[Data excerpts]
=== Section Start ===

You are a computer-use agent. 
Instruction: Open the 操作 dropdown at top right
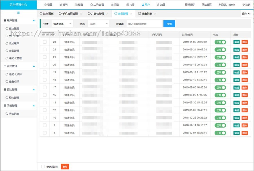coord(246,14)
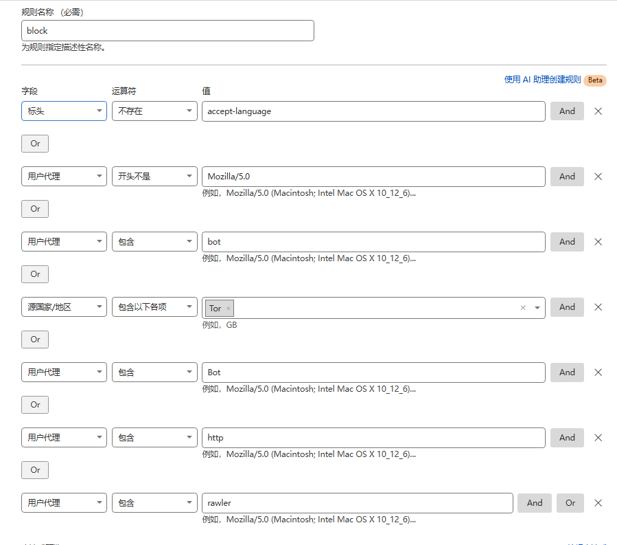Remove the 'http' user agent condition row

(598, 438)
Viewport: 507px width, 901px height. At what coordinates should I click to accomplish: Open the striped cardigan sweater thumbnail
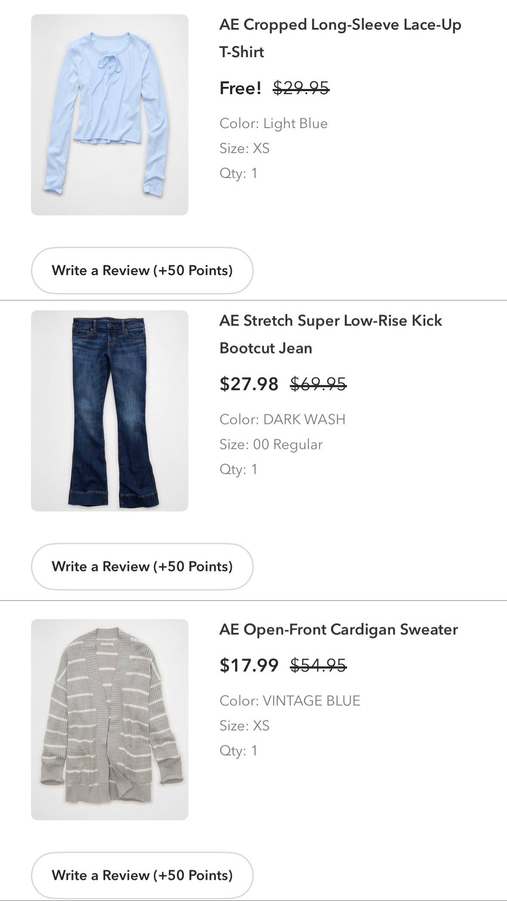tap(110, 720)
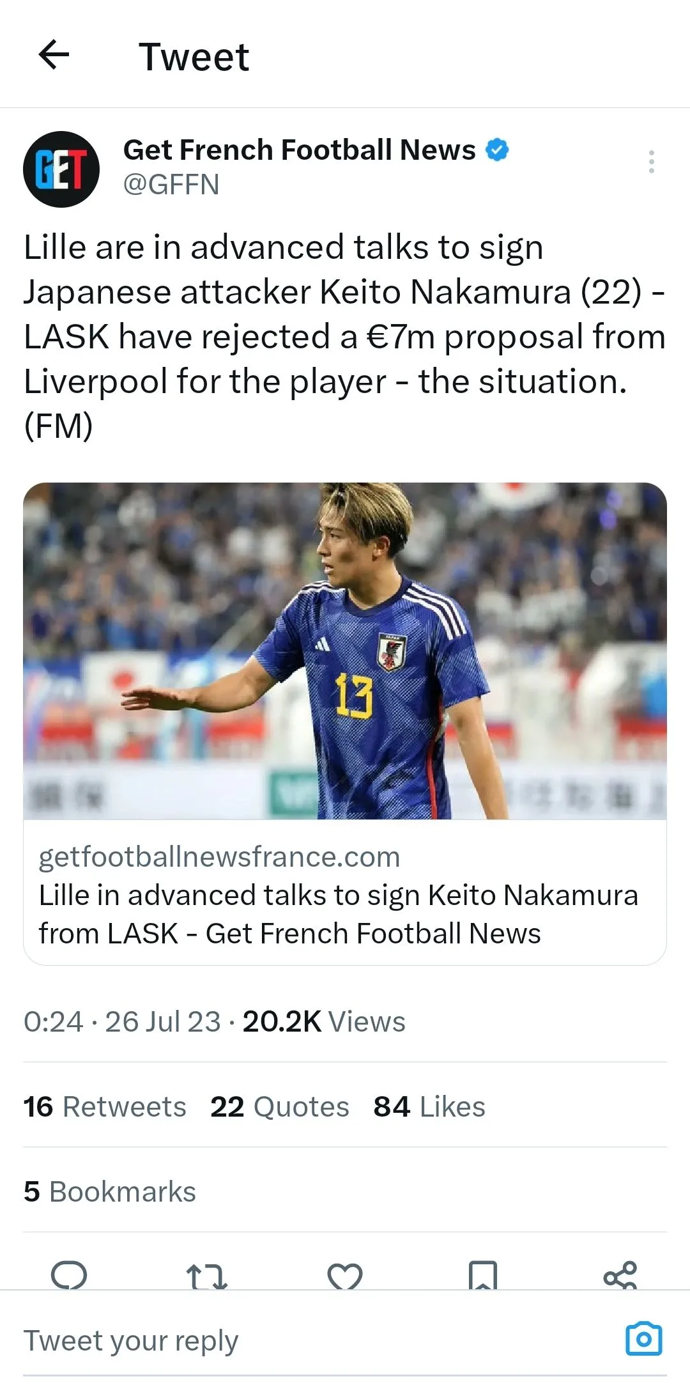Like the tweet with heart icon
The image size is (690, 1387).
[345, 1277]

=== Section End ===

» Assignment: Leaving the images out, print the records above exactly.

» Task output:
You are a computer-use agent. 
Instruction: Open the 操作 dropdown at top right
coord(246,14)
Remove the 'http' user agent condition row

(598, 438)
Viewport: 507px width, 901px height. At what coordinates should I click to accomplish: Open the striped cardigan sweater thumbnail
tap(110, 720)
Like the tweet with heart icon
The image size is (690, 1387).
[345, 1277]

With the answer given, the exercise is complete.